Google I/O 2025 kicked off on May 20 in Mountain View, California, with an AI-heavy keynote that showcased the tech giant’s most ambitious plans yet. Among a flurry of announcements, Google introduced two new AI subscription tiers — AI Pro at $19.99/month, and AI Ultra at $249.99/month — in a strategic move to monetise its rapidly expanding AI portfolio.
The Google AI Ultra plan, available first in the United States with more regions to follow, offers VIP access to Google's most experimental and powerful AI tools. Subscribers will gain early access to new features and priority use of Google’s top-tier models. “It’s for people that want to be on the absolute cutting edge,” said Josh Woodward, VP of Google Labs & Gemini, at the keynote. The plan includes access to Veo 3, Google’s new video generation model, the enhanced Gemini 2.5 Pro Deep Think mode, and the promising Project Mariner — a prototype AI agent that can perform complex web tasks and learn through demonstration.
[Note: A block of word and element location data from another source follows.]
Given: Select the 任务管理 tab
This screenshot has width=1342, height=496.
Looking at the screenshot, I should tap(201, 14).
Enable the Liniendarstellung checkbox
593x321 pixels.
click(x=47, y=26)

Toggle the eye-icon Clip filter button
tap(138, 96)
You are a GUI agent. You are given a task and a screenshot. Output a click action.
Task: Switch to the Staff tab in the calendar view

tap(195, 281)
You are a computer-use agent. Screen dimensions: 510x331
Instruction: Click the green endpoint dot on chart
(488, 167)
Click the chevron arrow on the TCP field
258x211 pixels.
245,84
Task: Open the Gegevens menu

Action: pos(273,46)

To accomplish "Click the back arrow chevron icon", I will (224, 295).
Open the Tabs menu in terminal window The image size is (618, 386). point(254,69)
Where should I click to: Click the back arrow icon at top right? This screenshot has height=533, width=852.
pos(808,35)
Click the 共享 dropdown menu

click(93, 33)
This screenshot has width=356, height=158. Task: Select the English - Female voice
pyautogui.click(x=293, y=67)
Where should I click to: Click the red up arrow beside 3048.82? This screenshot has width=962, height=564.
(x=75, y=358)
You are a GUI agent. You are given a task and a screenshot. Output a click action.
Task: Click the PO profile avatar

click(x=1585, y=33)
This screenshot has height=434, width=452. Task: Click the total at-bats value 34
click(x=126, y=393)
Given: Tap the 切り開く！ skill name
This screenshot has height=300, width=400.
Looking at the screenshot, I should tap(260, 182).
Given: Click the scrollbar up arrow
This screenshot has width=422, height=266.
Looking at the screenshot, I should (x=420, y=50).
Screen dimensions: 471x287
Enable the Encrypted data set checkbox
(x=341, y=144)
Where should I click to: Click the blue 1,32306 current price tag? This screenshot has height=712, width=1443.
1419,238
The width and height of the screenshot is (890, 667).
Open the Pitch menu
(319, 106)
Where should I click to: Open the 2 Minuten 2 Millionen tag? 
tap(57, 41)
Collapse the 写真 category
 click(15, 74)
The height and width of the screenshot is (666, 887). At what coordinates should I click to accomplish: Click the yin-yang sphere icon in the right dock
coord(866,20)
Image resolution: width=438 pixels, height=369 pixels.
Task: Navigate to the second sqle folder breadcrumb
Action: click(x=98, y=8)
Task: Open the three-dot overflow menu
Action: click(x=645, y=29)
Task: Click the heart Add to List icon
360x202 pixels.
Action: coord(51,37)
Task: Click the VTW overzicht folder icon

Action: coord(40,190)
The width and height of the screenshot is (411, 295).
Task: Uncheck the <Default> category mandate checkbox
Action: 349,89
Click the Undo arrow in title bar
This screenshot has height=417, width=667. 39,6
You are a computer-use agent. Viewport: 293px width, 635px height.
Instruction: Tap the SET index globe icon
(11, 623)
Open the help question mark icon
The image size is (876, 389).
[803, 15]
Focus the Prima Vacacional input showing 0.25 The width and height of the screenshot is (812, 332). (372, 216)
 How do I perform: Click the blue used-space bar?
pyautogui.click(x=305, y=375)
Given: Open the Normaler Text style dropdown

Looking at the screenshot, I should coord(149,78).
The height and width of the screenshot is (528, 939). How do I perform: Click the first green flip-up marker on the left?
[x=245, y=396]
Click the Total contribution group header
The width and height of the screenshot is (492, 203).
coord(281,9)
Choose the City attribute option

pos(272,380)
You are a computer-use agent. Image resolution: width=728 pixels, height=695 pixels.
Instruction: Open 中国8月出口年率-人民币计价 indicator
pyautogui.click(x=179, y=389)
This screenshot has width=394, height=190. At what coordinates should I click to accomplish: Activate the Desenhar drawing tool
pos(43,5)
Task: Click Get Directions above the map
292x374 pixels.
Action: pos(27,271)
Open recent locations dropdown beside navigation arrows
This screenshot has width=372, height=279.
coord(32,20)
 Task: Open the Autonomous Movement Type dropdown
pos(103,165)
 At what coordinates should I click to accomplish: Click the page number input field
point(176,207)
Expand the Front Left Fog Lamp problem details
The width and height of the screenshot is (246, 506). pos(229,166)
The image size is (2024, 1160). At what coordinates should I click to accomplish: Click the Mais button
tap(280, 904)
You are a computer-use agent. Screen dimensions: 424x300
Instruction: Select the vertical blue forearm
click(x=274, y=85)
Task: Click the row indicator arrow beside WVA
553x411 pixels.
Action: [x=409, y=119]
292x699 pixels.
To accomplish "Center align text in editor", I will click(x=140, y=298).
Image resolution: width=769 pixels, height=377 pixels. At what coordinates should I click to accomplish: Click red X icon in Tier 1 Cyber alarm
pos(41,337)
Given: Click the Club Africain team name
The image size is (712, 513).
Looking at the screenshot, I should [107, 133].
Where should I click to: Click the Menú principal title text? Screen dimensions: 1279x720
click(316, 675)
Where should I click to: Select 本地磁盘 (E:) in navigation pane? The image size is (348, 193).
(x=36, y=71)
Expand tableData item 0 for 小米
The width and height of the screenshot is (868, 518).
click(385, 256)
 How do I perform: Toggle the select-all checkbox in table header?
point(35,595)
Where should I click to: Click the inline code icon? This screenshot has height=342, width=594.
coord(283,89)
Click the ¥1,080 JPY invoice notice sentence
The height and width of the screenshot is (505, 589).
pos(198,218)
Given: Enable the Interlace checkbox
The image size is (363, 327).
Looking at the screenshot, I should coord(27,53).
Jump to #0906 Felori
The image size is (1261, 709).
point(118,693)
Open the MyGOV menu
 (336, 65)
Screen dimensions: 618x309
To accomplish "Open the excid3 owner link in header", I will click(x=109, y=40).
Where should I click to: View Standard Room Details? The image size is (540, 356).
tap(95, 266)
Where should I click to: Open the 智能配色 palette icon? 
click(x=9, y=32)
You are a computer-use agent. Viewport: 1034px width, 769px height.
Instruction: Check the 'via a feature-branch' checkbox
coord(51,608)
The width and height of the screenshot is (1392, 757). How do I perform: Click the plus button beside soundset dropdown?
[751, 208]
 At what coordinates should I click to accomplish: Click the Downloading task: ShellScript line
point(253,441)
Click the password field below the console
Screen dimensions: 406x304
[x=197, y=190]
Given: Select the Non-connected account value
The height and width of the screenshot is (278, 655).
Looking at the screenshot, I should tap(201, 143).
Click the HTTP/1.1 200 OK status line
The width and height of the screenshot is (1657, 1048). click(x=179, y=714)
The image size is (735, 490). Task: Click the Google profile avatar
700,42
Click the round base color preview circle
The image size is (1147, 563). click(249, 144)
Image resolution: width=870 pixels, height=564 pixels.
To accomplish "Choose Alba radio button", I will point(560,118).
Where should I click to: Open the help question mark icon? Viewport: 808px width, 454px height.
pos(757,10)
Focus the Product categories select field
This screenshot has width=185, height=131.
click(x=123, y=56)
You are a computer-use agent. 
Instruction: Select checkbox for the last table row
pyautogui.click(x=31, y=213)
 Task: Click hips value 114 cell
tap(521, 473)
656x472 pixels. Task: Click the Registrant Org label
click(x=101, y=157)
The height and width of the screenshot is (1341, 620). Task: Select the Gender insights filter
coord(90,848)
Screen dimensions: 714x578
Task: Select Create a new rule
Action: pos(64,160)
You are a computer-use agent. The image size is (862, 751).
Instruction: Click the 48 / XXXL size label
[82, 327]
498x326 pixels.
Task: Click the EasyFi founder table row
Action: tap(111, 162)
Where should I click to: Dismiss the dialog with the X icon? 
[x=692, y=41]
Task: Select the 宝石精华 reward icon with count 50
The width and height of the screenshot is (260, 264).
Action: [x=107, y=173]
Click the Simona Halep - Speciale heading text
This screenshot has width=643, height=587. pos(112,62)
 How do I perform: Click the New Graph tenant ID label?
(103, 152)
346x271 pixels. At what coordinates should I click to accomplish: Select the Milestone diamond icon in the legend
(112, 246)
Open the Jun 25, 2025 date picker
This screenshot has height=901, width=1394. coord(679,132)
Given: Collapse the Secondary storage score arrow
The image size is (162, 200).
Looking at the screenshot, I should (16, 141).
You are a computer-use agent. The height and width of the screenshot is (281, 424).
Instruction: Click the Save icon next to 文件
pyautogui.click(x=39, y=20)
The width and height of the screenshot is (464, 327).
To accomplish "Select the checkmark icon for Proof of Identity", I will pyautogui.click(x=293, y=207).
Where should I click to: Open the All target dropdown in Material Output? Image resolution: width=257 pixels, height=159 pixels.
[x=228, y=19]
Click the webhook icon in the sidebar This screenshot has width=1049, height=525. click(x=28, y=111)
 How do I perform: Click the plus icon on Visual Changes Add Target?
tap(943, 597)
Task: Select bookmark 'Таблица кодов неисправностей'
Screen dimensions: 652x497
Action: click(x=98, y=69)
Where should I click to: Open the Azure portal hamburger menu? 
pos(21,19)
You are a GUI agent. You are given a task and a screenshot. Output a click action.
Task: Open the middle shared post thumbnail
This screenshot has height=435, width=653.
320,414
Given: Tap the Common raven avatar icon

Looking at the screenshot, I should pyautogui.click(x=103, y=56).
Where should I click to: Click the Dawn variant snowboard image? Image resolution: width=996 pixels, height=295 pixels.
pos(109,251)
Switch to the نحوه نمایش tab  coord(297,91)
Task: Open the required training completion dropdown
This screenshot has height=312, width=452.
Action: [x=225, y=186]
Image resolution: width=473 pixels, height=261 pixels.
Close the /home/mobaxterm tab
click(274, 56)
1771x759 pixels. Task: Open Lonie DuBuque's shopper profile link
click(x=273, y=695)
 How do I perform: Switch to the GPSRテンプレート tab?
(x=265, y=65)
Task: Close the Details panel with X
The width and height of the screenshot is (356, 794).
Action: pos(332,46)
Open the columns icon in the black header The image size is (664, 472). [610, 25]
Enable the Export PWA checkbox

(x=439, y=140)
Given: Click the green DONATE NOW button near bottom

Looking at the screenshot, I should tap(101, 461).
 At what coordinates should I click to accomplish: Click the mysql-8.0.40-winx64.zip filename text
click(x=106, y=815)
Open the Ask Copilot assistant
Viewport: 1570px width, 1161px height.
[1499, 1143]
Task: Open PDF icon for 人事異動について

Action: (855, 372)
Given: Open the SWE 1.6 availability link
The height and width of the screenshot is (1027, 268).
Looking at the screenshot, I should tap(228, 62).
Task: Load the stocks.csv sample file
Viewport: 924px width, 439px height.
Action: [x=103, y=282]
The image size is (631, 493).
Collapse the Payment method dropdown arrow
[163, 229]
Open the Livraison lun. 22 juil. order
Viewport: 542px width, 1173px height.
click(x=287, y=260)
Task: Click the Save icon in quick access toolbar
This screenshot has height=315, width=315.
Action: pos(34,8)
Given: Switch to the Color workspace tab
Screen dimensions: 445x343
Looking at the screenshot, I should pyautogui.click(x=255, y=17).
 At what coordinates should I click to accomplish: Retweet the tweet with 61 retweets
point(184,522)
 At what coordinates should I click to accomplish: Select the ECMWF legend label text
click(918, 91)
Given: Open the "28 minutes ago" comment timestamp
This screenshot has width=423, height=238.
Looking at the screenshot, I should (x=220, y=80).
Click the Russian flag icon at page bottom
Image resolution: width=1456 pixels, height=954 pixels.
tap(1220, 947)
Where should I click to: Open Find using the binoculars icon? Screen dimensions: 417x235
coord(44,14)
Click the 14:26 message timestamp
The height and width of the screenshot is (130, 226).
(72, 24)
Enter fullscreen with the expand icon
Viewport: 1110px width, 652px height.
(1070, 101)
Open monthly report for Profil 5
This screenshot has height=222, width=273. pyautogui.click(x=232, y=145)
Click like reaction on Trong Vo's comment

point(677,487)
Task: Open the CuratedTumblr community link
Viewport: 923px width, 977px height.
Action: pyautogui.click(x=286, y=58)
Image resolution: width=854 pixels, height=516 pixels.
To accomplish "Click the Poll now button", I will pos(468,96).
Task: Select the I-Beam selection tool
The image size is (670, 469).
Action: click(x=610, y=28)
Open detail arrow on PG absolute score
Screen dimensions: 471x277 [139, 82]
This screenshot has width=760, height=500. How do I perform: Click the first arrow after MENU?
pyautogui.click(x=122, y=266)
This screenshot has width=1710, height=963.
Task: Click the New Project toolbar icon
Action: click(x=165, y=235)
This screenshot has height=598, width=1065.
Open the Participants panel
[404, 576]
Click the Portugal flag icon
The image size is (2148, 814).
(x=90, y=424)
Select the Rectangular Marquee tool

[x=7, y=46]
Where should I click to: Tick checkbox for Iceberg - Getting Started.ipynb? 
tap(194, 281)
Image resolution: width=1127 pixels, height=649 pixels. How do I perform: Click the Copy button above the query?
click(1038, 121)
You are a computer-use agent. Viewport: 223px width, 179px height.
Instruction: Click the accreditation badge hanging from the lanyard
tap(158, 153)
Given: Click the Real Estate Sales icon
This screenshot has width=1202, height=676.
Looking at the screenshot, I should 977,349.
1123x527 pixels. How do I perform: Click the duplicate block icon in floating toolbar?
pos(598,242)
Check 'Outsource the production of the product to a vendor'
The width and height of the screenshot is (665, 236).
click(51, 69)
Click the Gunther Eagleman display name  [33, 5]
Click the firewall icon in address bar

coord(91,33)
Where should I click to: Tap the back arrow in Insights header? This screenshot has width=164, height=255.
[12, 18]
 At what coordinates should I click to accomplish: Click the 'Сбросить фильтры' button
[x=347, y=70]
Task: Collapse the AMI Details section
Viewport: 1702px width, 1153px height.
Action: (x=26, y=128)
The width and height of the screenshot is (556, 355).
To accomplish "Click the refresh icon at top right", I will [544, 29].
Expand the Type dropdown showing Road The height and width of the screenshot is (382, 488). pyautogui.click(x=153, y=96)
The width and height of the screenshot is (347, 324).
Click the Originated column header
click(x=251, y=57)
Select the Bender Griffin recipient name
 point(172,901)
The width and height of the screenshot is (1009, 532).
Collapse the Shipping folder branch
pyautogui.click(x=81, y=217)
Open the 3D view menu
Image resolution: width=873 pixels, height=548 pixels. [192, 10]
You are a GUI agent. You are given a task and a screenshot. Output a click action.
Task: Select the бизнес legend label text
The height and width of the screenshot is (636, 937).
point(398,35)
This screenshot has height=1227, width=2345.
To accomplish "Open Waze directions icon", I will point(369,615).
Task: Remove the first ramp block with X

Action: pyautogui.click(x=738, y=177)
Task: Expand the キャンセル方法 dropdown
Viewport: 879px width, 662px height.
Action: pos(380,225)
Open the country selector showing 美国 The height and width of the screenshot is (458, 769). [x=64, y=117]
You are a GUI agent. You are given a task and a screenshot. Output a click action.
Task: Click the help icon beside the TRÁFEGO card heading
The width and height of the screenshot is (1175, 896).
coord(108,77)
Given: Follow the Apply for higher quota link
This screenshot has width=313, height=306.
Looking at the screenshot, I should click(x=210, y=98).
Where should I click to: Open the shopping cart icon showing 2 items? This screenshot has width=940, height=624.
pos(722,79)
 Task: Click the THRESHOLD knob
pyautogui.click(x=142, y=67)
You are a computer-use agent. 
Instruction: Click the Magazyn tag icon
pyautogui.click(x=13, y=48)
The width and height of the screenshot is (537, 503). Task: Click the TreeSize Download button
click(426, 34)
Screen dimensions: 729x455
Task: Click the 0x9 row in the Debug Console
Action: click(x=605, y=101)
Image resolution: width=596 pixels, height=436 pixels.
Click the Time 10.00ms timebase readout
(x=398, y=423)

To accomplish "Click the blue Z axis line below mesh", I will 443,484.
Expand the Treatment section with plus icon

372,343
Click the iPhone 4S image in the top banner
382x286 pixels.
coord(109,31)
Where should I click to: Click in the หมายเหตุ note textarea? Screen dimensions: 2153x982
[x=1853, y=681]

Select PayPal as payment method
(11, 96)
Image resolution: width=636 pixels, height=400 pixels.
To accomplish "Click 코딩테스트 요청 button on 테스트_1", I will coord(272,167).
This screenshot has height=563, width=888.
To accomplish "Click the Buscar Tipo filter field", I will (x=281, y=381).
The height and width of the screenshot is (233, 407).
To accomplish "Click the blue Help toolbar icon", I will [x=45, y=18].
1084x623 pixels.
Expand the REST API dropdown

Alongside these paid offerings, Google revealed major upgrades to its existing AI models, including Imagen 4 for image generation, Lyria 2 for music, and Gemini 2.5 Flash, a faster, low-cost model tailored for real-time tasks. New capabilities are also coming to Google Search through an expanded AI Mode, where users can ask long-form questions and receive highly contextual answers. AI Overviews, already used by over 1.5 billion people globally, are now further optimised for deeper engagement.
The event also spotlighted Gemini Live, integrating voice, camera, and screen sharing into AI-powered interactions — now rolling out to iOS users as well. Canvas, a creative workspace within the Gemini app, is also gaining tools for building infographics, quizzes, and podcasts with a single prompt.
Although AI dominated the agenda, Google did tease its next steps in AR with Android XR, previewing use cases such as hands-free messaging, navigation, and visual search via smart glasses — an area likely to evolve further in the coming year.
As Google doubles down on premium AI access, the question for Indian users isn’t just about when AI Ultra will arrive — it’s whether this pay-to-access frontier will redefine how we interact with intelligence itself.